Plasmalopsychosine of human brain mimics the effect of nerve growth factor by activating its receptor kinase and mitogen-activated protein kinase in PC12 cells. Induction of neurite outgrowth and prevention of apoptosis.

Plasmalopsychosine, a characteristic fatty aldehyde conjugate of beta-galactosylsphingosine (psychosine) found in brain white matter, enhances p140trk (Trk A) phosphorylation and mitogen-activated protein kinase (MAPK) activity and as a consequence induces neurite outgrowth in PC12 cells. The effect of plasmalopsychosine on neurite outgrowth and its prolonged activation of MAPK was similar to that of nerve growth factor (NGF), and the effect was specific to neuronal cells.

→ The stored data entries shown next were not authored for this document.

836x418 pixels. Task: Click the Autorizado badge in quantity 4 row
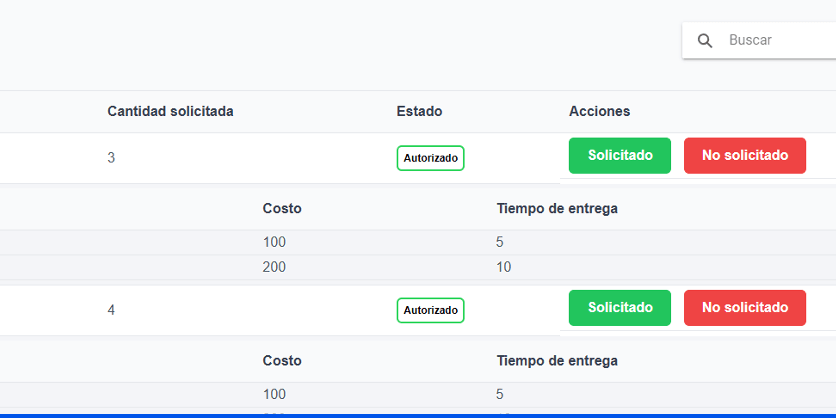[x=430, y=310]
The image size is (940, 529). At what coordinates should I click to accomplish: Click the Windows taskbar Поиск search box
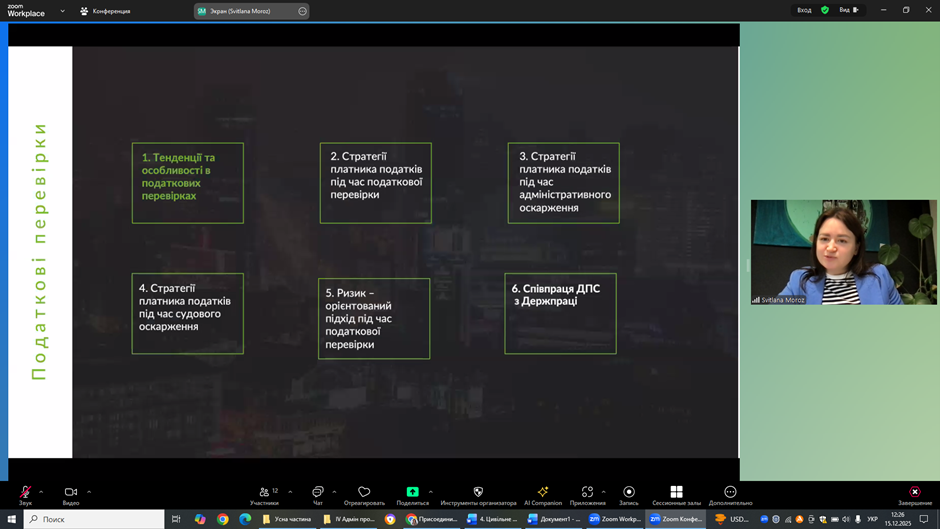pos(94,519)
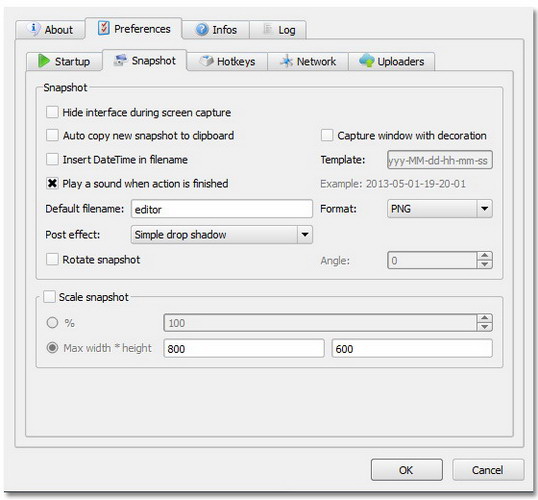
Task: Switch to the Snapshot sub-tab
Action: tap(144, 61)
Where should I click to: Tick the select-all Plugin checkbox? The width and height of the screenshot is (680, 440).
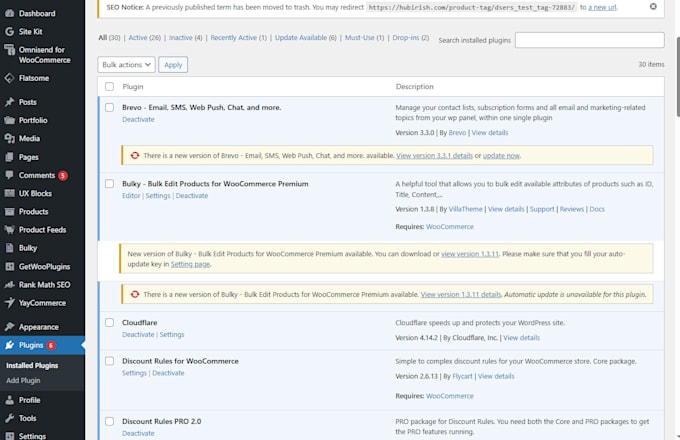(x=109, y=87)

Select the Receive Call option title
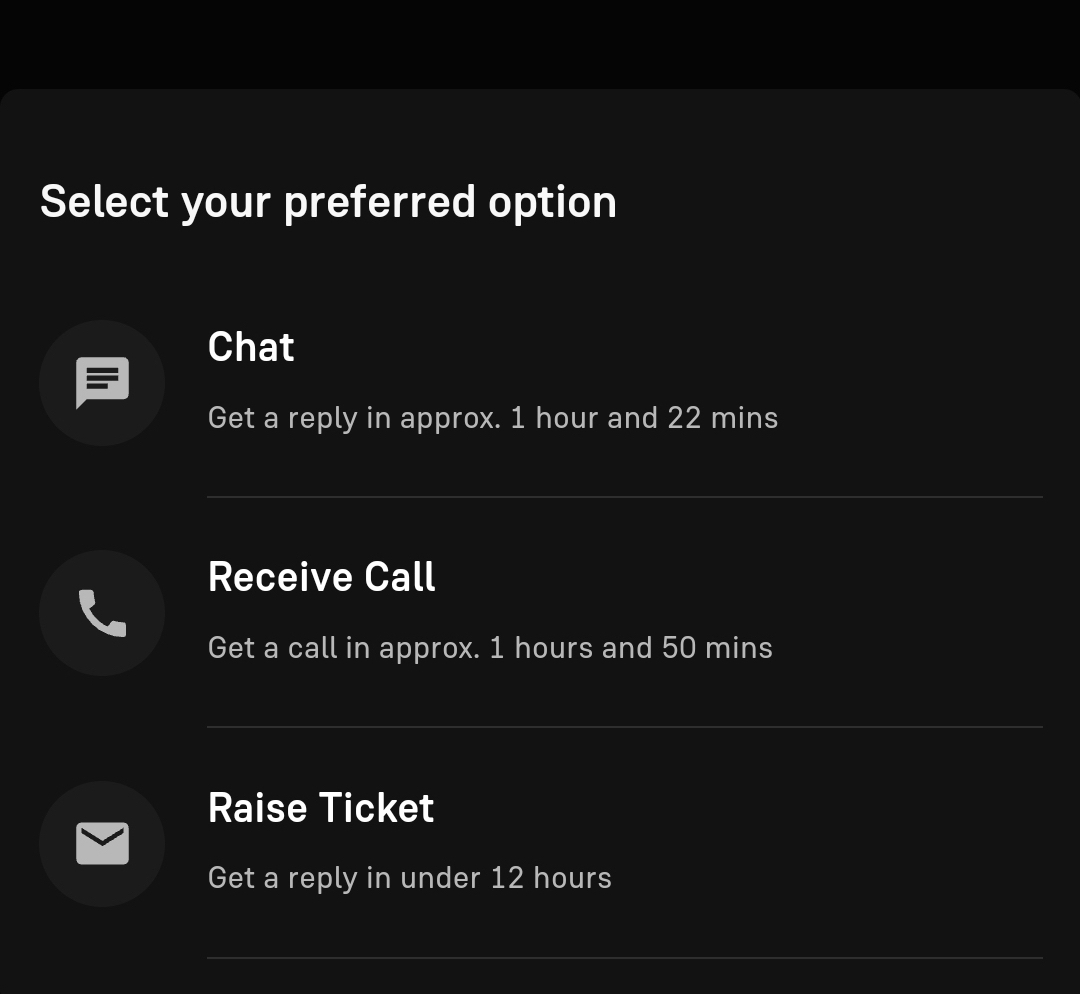point(322,577)
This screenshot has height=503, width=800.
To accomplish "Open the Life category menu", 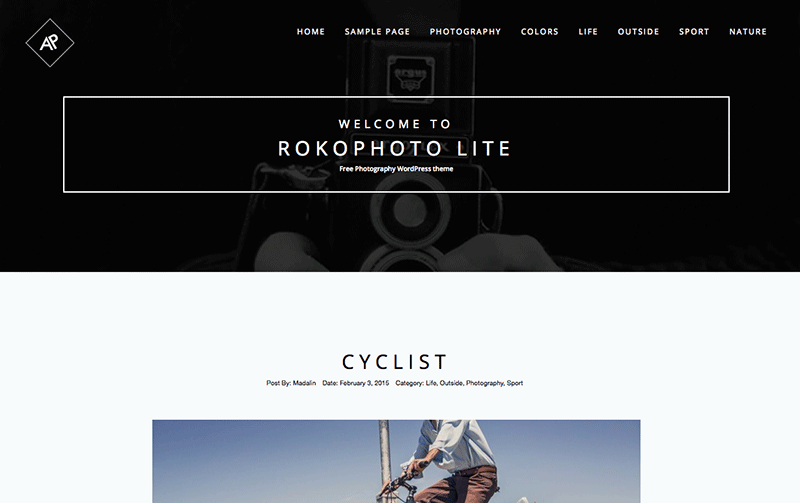I will [x=588, y=32].
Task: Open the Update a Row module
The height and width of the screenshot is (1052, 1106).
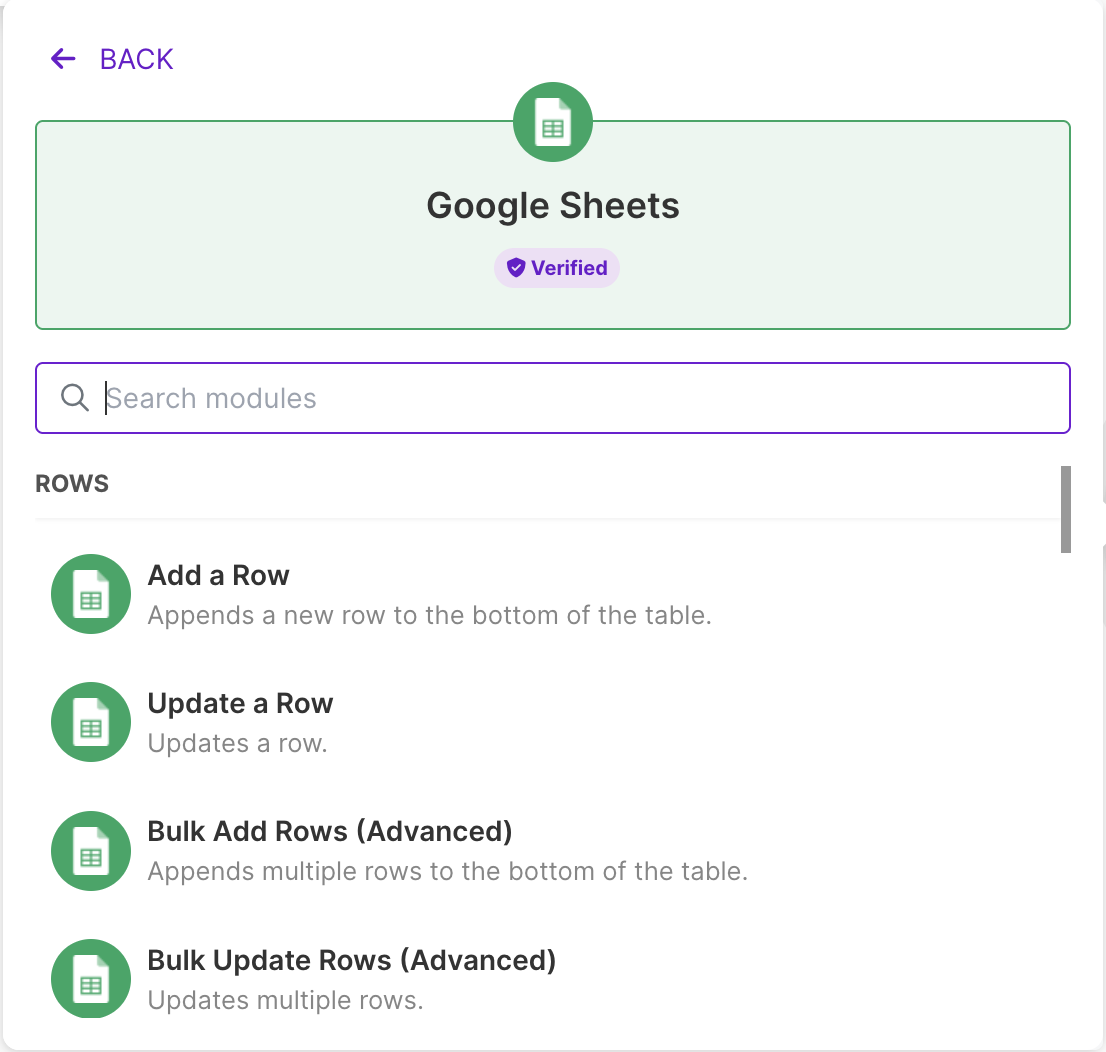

Plasmalopsychosine was not capable of competing with cold chase-stable, high affinity binding of NGF to Trk A, indicating that plasmalopsychosine and NGF differ in terms of Trk A-activating mechanism. Tyrosine kinase inhibitors K-252a and staurosporine, known to inhibit the neurotrophic effect of NGF, also inhibited these effects of plasmalopsychosine, suggesting that plasmalopsychosine and NGF share a common signaling cascade. Plasmalopsychosine prevents apoptosis of PC12 cells caused by serum deprivation, indicating that it has "neurotrophic factor-like" activity. Taken together, these findings indicate that plasmalopsychosine may play an important role in development and maintenance of the vertebrate nervous system.